*** Opening of PASSAGE TO READ ***

SIEBERG: As I mentioned, it's important to remember that home users won't see an e-mail or an attachment with this worm. It isn't expected to delete anything on hard drives. It seeks out computers to infect and thus slows down the Internet, degrading performance for everyone who is online. That could hamper e-commerce, general Web surfers and other communications.
CHAT PARTICIPANT: Who created the "Code Red" worm? Do the authorities know?
SIEBERG: No one knows at this point. Because it spread so quickly and with such force the first time, back in late July, it is still being investigated.
CHAT PARTICIPANT: Why doesn't Microsoft make operating systems safer?
SIEBERG: Any company that creates software attempts to test it out under all conditions. But it's nearly impossible to have perfect code. Microsoft is an easy and regular target for many hackers, but that's also because they have a major share of the operating system market.
CHAT PARTICIPANT: What is the difference between a worm and a virus ?
SIEBERG: A virus often manifests itself as an attachment, showing up in your inbox. It needs a user to click on the attachment to then send itself out through e-mail. But a worm doesn't need you to click on it or even know it's there. It sends itself out automatically through the Internet, looking for a particular vulnerability.
CHAT PARTICIPANT: Are they using this type (worm) rather than a virus because it is more difficult to find the culprits?
SIEBERG: It's always tough to guess the motivations behind a certain worm or virus. In this case, we'll have to wait and see what the authorities can discover when they complete their investigation.
CHAT PARTICIPANT: It sounds as if the majority of the Internet community was prepared thanks to advance warning and have installed the patch. The worm is spreading but losing steam as it travels the globe. What can be done to further enhance advance warnings?
SIEBERG: This worm was unique in that people were aware of when it was expected to spread. In most cases, viruses tend to sneak up on the average user, and people end up having to be reactive rather than proactive. Computer experts always suggest that people keep their anti-virus software updated, and this applies to major corporations as well. It's a matter of staying as vigilant as possible.

*** Close of PASSAGE TO READ ***
*** Opening of MATERIAL SUPPLIED ***

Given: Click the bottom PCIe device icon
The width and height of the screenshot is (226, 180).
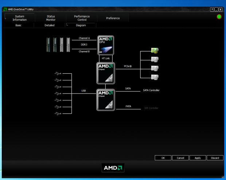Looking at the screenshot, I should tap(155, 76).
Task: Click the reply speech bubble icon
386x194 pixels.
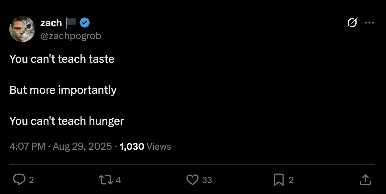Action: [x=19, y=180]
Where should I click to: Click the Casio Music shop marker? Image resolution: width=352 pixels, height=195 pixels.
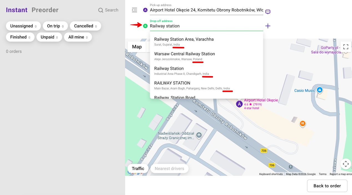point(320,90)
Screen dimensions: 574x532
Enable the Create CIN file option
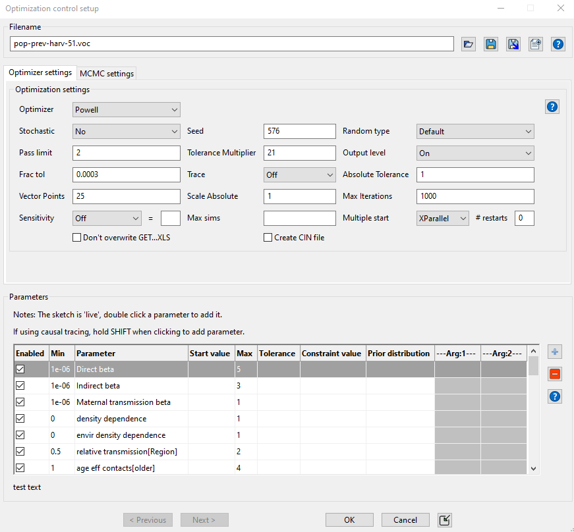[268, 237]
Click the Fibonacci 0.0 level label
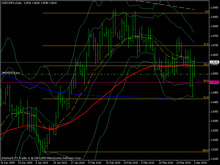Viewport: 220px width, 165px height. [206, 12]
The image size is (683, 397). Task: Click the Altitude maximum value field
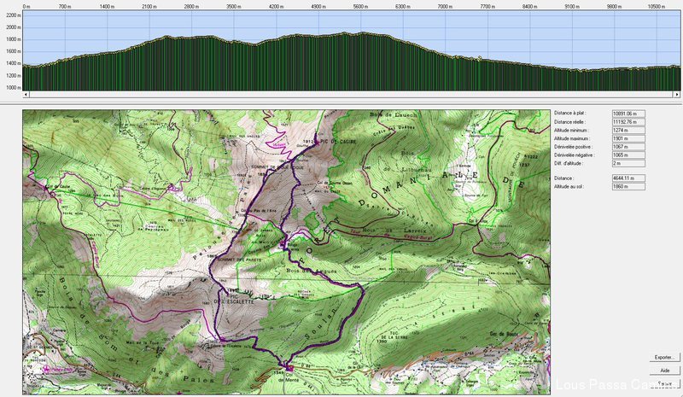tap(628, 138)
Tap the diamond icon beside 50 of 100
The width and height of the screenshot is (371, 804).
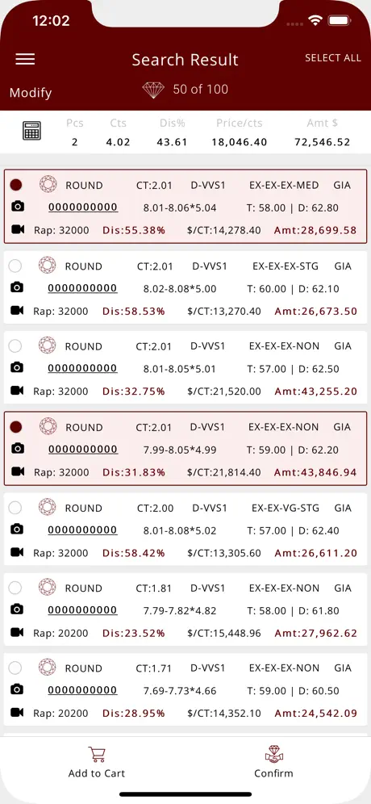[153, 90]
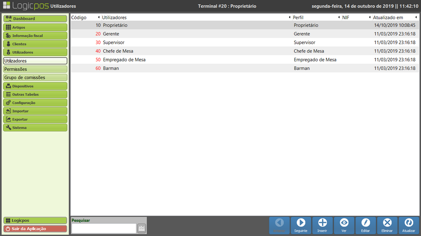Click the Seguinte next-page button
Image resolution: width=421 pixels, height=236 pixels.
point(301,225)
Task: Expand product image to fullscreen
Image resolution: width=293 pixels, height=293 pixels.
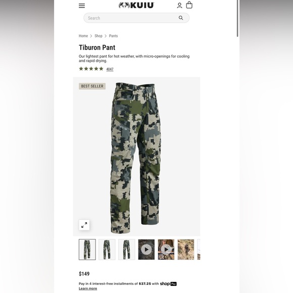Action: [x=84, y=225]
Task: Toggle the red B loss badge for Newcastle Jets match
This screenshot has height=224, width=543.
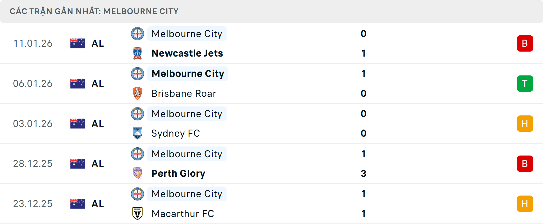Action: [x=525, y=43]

*** Close of MATERIAL SUPPLIED ***

(EXPLORE THE MATERIAL)
[a] Answer these questions using the chat about the Code Red worm:
(i) When did the worm first spread?
(ii) What does a virus need a user to do before it sends itself out through e-mail?
(iii) According to Sieberg, why is Microsoft a regular target for hackers?
[b] In the chat about the Code Red worm, Sieberg says the worm slows down the Internet. List everything he says that slowdown could hamper.
[c] Output the stretch of the Code Red worm chat from "SIEBERG: A virus" through "complete their investigation.".

(ANSWERS FOR EACH ITEM)
[a]
(i) In late July.
(ii) Click on the attachment.
(iii) Because it has a major share of the operating system market.

[b]
E-commerce
General Web surfers
Other communications

[c]
SIEBERG: A virus often manifests itself as an attachment, showing up in your inbox. It needs a user to click on the attachment to then send itself out through e-mail. But a worm doesn't need you to click on it or even know it's there. It sends itself out automatically through the Internet, looking for a particular vulnerability.
CHAT PARTICIPANT: Are they using this type (worm) rather than a virus because it is more difficult to find the culprits?
SIEBERG: It's always tough to guess the motivations behind a certain worm or virus. In this case, we'll have to wait and see what the authorities can discover when they complete their investigation.